Unsurprisingly, Christians have approached the question in a huge variety of ways. Having begun Part 1 by exploring historical definitions of culture, Edgar next provides a meaningful overview of these different Christian approaches via some of the key voices on the topic. Notably, he critiques many of these voices – including Abraham Kuyper and C.S. Lewis – in a nuanced and appropriate manner. In this way, Edgar surveys the relevance of the project, as well as the insights and questions accorded to us by our particular point in world history. This sets the scene for what is to come, and ensures we keep our feet in the time and place God has put them.
Here Edgar also begins outlining his central argument: “that the Bible teaches that cultural engagement before the living God is, along with worship, the fundamental calling for the human race” (87). Some may wonder why he does so before he has turned to the scriptures in any significant way. A closer look at the structure of the book suggests a helpful and humble motive, rather than a presumptuous or proud one. By revealing his hand, Edgar invites us to hold his claims up to the light of Scripture, to see if they can bear the brightness.
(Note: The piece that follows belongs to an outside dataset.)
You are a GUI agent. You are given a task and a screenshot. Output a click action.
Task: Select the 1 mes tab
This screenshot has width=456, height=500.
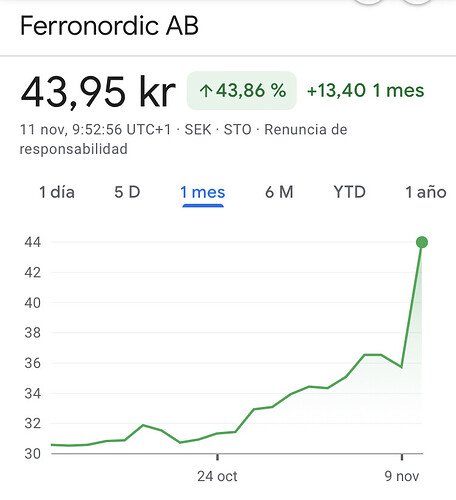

Edgar invites us to hold his claims up to the light of Scripture
Part 2 sees him do just that, by turning to face those passages that might prove most difficult for his thesis – passages that he refers to as contra mundum texts (Latin: ‘against the world’). He begins by laying up the best case he can against his own argument, rooting himself in these texts that seem to oppose Christian engagement in the world. He then tackles these texts one by one, seeking to demonstrate that “our duty to oppose cultural evil is not a war against creation but against the malignancy of sin” (100). Edgar further clarifies the differences when he notes that:
Our investigations thus far tend to confirm the triad of creation–fall–redemption…it is critical for those reflecting on culture to keep the three distinct. Many of the most perilous false views come from confusing them. This is particularly true of creation and fall (116)
Later he adds:
Redemption is not a radical departure from the created order but builds on it and extends it…the basic biblical distinctions are not between the earthly and the heavenly, nor the secular and sacred, but rather between the created order, the fallen world, and the world being redeemed by Jesus Christ (155)
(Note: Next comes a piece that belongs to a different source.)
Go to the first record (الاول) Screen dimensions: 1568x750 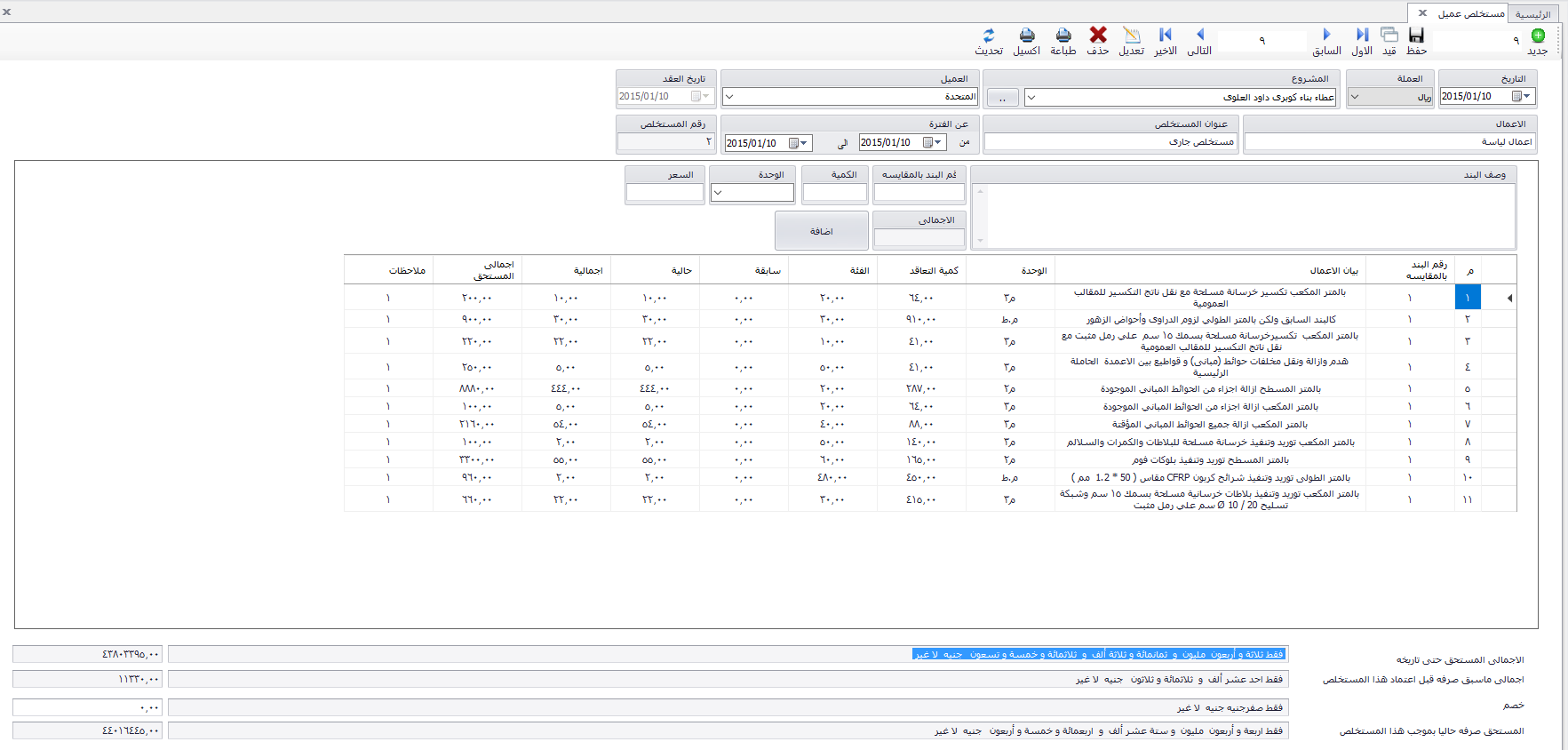(x=1362, y=36)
It’s in part 3 that Edgar’s argument really begins to shine. Turning his attention to the cultural mandate, Edgar distils its key features: blessing, fruitfulness, and lordship. He uses these to more carefully define what he means by cultural engagement: “the human response to the divine call to enjoy and develop the world that God has generously given to his image-bearers” (176). He traces these features through redemptive history, demonstrating their reiteration at key moments, which culminate in the Great Commission (Matthew 28:18–20; Luke 24:45–49; John 20:21–23). Moving forwards, Edgar reflects on how the present and future realities of the New Covenant affect the way that Christians today might live up to the calling of cultural engagement. Crucially, he rejects any dichotomy between the present and future in this calling; describing culture and cultural engagement as “the life of the new covenant, with its fruit bearing and proper dominion” (219). These will be “given their full impetus” in the afterlife (231).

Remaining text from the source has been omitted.